→ **Listed entries**
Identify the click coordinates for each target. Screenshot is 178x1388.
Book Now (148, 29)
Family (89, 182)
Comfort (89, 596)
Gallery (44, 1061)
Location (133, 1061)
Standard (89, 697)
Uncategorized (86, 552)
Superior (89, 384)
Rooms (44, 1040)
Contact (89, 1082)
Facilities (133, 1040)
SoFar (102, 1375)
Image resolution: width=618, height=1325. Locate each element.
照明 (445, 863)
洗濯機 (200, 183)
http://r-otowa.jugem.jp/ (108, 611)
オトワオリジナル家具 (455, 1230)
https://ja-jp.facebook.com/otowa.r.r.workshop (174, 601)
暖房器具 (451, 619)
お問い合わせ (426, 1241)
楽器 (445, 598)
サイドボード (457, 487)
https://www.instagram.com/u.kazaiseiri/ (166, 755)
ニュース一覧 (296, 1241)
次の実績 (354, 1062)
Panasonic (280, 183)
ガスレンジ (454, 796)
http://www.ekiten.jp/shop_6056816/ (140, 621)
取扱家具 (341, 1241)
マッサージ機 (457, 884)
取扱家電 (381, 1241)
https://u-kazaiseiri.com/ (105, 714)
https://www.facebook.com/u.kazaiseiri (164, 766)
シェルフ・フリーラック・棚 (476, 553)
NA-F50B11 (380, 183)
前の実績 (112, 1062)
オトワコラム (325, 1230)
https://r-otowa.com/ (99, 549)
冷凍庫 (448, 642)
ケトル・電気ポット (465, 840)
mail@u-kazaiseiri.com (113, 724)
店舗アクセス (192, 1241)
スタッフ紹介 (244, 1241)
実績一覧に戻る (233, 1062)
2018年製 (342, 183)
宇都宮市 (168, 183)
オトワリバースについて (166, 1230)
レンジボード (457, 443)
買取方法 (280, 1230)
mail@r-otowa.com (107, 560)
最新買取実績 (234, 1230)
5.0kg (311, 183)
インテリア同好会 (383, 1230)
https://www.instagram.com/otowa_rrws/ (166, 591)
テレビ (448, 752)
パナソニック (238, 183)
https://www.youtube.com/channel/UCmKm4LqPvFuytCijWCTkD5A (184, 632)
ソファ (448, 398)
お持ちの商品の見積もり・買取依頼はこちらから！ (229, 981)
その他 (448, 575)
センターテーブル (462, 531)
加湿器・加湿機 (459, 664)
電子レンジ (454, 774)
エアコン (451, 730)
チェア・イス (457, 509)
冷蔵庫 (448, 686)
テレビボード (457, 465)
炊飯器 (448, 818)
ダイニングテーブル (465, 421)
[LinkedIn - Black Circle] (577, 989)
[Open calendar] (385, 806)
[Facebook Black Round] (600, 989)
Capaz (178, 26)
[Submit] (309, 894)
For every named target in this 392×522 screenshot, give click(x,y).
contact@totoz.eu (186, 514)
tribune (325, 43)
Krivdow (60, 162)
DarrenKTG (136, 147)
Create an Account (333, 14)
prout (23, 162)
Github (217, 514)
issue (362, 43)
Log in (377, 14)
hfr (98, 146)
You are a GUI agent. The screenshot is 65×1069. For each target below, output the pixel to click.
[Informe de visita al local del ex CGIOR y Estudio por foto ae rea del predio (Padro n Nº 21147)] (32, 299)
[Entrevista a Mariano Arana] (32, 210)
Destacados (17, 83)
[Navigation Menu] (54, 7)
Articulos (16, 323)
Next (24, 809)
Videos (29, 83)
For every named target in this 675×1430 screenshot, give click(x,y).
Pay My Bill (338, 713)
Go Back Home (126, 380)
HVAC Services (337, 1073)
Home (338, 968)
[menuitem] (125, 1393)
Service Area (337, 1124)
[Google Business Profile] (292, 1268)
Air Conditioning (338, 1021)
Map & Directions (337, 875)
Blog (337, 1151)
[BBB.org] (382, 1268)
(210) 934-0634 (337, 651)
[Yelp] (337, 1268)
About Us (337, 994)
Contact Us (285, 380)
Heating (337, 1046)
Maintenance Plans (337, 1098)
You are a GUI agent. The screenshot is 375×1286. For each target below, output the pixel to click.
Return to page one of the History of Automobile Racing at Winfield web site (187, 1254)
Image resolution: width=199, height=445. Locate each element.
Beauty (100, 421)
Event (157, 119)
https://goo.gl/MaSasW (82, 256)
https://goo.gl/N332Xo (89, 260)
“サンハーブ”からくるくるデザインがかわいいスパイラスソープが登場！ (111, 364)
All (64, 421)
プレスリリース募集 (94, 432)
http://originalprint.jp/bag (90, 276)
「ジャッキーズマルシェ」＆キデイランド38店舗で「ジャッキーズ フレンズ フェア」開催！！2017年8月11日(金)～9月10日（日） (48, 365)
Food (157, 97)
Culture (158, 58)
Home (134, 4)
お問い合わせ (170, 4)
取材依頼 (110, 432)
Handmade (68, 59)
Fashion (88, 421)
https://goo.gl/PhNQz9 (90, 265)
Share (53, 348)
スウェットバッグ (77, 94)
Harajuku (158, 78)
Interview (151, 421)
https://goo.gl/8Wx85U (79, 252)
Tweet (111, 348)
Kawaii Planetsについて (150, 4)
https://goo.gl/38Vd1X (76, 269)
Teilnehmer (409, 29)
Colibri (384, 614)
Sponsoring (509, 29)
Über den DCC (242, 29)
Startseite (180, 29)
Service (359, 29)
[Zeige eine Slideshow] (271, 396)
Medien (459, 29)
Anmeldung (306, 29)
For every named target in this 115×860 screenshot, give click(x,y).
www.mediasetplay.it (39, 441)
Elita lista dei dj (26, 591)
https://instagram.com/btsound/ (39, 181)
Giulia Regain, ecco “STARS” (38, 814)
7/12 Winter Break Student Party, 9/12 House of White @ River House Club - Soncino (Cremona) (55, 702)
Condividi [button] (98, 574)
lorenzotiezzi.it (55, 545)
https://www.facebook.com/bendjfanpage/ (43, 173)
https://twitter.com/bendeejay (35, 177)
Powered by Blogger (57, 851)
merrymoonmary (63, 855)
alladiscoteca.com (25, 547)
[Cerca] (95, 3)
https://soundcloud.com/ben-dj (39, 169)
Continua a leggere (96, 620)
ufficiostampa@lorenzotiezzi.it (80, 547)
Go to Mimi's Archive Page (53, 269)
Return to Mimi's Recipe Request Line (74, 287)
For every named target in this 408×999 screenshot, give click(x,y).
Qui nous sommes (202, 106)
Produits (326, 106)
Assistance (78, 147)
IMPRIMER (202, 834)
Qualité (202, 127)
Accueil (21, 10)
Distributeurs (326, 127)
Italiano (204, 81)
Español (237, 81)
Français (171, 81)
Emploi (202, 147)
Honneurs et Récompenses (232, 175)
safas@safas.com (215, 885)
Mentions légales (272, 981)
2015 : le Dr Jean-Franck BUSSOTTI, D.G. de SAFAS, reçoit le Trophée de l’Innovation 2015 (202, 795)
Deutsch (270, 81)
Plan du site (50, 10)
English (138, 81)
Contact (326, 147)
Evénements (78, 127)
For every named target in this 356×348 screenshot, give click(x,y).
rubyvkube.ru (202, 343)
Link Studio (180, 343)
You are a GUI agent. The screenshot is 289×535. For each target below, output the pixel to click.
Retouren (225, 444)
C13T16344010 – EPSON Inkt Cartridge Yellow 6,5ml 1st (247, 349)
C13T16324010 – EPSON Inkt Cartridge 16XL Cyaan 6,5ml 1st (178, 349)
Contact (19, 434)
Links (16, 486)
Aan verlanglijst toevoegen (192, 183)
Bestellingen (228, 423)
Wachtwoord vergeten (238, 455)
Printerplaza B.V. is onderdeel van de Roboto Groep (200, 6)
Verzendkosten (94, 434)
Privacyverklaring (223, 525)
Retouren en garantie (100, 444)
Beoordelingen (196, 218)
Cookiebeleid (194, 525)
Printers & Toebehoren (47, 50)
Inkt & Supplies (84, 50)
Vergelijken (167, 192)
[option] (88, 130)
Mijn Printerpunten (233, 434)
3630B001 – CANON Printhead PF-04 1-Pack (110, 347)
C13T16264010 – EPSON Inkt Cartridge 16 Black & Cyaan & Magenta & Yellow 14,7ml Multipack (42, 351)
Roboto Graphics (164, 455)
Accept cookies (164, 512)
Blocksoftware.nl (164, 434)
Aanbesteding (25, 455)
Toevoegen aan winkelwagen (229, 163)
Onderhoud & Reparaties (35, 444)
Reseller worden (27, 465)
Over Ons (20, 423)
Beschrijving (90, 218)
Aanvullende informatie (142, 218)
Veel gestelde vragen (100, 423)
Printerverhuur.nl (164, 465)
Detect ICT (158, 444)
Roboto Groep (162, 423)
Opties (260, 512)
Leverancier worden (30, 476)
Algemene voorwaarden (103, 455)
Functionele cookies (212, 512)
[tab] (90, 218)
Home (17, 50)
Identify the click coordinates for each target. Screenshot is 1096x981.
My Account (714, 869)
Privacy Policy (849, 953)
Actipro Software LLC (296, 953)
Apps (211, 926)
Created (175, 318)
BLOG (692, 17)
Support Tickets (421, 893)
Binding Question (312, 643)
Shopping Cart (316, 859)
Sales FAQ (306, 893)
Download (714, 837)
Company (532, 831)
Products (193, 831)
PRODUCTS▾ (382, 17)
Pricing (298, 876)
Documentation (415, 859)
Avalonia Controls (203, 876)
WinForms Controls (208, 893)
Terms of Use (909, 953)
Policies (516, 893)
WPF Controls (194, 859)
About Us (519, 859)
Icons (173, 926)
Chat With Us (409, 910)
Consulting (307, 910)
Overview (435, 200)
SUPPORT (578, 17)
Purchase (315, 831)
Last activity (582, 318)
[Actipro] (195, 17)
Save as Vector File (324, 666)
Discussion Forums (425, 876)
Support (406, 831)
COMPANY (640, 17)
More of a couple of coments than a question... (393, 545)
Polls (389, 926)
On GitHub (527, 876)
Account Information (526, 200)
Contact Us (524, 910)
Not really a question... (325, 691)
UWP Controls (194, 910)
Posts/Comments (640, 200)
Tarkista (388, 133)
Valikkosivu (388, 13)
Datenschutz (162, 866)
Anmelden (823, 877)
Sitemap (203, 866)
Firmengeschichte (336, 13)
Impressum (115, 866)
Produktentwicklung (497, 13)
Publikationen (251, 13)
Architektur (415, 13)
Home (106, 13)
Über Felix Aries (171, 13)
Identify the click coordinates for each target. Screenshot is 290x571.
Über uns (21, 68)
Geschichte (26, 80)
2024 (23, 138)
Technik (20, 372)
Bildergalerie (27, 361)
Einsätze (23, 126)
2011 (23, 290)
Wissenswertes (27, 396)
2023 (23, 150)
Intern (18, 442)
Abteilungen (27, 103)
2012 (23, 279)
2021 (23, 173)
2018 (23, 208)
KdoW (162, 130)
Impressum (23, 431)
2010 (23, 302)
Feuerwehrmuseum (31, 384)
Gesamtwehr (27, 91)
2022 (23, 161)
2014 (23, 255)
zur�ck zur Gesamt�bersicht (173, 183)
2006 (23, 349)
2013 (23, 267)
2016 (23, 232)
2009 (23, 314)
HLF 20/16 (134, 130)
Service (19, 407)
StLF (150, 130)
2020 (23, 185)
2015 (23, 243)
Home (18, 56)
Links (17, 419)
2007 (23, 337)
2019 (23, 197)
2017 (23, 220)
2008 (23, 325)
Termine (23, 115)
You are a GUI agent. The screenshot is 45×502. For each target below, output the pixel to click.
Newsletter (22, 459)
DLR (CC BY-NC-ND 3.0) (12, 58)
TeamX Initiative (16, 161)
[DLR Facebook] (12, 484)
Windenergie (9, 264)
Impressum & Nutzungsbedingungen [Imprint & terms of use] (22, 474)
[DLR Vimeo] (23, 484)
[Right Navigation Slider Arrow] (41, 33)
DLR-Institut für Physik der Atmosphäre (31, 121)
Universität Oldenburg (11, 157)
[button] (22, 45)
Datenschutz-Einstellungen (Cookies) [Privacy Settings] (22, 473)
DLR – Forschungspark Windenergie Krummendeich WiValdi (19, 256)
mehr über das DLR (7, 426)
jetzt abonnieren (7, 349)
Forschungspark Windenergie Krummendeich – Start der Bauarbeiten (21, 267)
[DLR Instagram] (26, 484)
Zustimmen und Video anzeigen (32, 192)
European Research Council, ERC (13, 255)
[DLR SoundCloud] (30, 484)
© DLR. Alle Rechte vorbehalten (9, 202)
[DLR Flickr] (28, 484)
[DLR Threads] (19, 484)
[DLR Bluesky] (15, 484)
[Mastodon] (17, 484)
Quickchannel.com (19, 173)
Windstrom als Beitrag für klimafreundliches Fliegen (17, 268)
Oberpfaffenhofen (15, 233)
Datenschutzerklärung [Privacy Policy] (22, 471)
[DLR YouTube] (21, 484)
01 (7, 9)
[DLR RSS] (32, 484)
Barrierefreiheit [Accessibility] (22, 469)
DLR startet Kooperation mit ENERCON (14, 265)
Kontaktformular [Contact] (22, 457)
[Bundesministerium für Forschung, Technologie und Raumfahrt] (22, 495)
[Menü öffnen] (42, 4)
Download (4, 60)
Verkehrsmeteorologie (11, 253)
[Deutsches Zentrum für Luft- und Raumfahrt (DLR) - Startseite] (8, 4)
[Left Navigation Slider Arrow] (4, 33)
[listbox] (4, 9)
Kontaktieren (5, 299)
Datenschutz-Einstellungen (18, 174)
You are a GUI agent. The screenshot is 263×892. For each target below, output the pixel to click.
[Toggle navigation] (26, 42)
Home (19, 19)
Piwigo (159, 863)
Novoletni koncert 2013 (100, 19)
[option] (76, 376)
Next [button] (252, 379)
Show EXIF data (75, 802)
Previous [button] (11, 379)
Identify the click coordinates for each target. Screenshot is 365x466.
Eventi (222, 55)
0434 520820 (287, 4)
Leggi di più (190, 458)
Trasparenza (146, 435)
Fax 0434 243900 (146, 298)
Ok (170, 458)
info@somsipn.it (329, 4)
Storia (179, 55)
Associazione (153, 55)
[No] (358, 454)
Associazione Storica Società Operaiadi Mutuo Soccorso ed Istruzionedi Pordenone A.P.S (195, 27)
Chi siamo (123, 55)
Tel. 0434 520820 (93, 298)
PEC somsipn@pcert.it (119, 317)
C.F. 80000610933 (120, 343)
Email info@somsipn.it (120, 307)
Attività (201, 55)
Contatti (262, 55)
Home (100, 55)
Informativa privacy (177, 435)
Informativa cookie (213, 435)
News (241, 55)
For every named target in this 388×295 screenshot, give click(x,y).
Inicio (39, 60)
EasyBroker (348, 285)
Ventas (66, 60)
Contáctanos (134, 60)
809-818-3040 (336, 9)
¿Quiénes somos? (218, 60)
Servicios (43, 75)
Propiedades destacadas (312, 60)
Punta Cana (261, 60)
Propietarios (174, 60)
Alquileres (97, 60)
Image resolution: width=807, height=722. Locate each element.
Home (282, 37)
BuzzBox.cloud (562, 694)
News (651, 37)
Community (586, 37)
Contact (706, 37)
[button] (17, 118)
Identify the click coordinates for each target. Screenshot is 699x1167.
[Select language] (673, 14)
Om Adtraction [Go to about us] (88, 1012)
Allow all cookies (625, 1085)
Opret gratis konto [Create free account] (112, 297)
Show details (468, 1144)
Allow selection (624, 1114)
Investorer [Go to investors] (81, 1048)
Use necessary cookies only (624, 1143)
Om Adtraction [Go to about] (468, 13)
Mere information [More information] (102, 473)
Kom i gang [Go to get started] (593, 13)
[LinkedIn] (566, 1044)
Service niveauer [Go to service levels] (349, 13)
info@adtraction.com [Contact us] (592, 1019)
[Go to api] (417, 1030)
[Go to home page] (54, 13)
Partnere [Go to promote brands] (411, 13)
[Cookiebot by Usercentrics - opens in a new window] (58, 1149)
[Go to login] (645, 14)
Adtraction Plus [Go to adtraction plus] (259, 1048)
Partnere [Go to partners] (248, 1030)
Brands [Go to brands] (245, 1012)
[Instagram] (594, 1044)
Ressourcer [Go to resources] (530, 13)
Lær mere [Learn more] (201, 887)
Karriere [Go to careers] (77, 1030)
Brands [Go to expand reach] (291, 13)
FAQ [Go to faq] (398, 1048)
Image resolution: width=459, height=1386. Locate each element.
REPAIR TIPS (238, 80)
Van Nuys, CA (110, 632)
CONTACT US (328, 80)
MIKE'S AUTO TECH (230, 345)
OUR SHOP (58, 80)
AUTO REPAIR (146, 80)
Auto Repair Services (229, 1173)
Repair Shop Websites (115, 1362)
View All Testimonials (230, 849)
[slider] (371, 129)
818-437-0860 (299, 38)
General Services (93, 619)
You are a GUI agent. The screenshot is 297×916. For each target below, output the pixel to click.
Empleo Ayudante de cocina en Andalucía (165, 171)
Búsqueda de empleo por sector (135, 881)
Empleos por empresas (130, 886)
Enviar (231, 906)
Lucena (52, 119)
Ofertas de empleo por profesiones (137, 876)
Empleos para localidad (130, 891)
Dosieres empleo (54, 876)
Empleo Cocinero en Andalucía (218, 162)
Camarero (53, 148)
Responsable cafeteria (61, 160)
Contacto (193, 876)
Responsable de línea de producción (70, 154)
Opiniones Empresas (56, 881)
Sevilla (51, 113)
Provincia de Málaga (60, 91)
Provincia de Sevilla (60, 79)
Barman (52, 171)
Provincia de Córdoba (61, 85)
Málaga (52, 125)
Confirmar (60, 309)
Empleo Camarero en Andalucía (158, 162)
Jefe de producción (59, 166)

→ **Given problem**
Extract from the material the lines that begin with the one containing "Comfort (89, 596)" and end with the one containing "オトワオリジナル家具 (455, 1230)", both included. Reproduce each line character for character.

→ **Exercise answer**
Comfort (89, 596)
Gallery (44, 1061)
Location (133, 1061)
Standard (89, 697)
Uncategorized (86, 552)
Superior (89, 384)
Rooms (44, 1040)
Contact (89, 1082)
Facilities (133, 1040)
SoFar (102, 1375)
Image resolution: width=618, height=1325. Locate each element.
照明 (445, 863)
洗濯機 (200, 183)
http://r-otowa.jugem.jp/ (108, 611)
オトワオリジナル家具 (455, 1230)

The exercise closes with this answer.